Lecture 4

2023-04-01

MIT OCW 14.01SC L4 - Preferences and Utility

MIT OCW 14.01SC - Lec 4 (Youtube)

  • So far: Overview of market, supply and demand curves.
  • Now: Taking a step back and understanding where supply and demand curves come from.
  • Starting with demand curve and consumer preferences. (First half of the course)
  • Consumer Behaviour - Utility Maximisation
    • Basically we assume all consumer behaviour comes from Utility Maximisation.
    • Consumer Preferences + Budget Constriant
    • What bundle of goods makes consumers best off?
    • Typically we will think about two goods (because two-dimensional graphs).
    • Three steps:
      • Assumptions about preferences. (Axioms.)
      • Translate the assumptions into mathematical function. (Utility function.)
      • Budget constraints.
  • Today's lecture: No budget constraints.
  • Unconstrained Preferences.
  • Three preference assumptions:
    1. Completeness: When comparing two bundles of goods, we prefer one or the other.
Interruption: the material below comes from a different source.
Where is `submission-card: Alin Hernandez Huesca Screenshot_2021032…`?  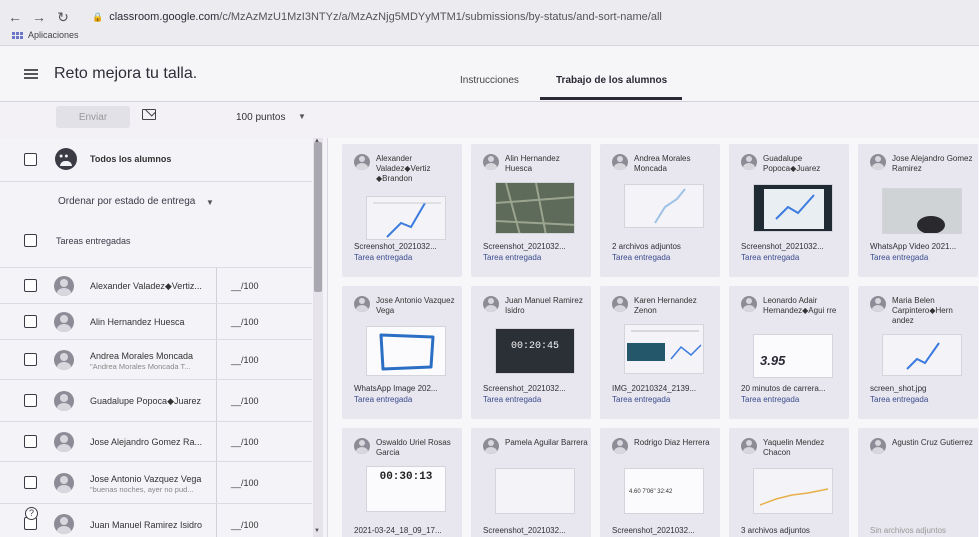 submission-card: Alin Hernandez Huesca Screenshot_2021032… is located at coordinates (531, 210).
Can't say "I'm not sure."
    2. Transitivity: If I prefer A > B and B > C then I prefer A > C.
    3. Non-satiation: (Most controversial?) More is always better. There may be diminishing returns but we will assume something > nothing.
  • Indifference Curves – Preference maps (graphical representation).
    • Example: Buy pizza or see movies?
    • Consider 3 choices:
      • 2 pizzas and 1 movie (A)
      • 1 pizza and 2 movies (B)
      • 2 pizzas and 2 movies (C)
    • Let's say we're indifferent between A & B, but we prefer C over A or B.
    • Indifference curves: indifference curve passing between A and B, C is on a different curve
      • A curve showing all possible combinations of consumption along which an individual is indifferent.
    • 4 Key properties of indiffernce curves.
      1. Consumers prefer higher indifference curves. (From non-satiation assumption.)
      2. Indifferent curves are always downward sloping. (From non-satiation assumption.)
      3. Indifference curves cannot cross.
      4. Completion implies => No more than one indifference curves through a point.
  • Next step: Utility.
    • Mathematical representation of preference.
    • Cannot tell absolute value of happiness, only useful for relative ranking.
    • Example: Assume for P pizzas and M movies, utility U = sqrt(P * M)
    • Marginal Utility (Key Concept!): How utility changes with each unit of input. (Derivative of utility function).
    • Assume diminishing marginal utility.
    • marginal utility = dU/dx_i, d^2 U / d(X_i)^2 < 0
  • Link between Utility and Preference maps?
    • Marginal rate of substitution.
      • Technically slope of indifference curve.
      • U(x, y) = 0 => ∂U/∂x dx + ∂U/∂y dy = 0 => dy/dx = -(∂U/∂x)/(∂U/∂y)
      • How many Y (pizzas) are you willing to trade off for one X (movie)
      • We always have diminishing marginal rate of substitution.
        • Increasing diminishing marginal rate of substitution would mean an indifference curve concave to the origin.
        • That wouldn't make sense. If you're willing to give up 1 Pizza for getting 1 movie, why would you give up 2 pizzas the next time to get 1 more movie? (* TODO: how to prove this formally?)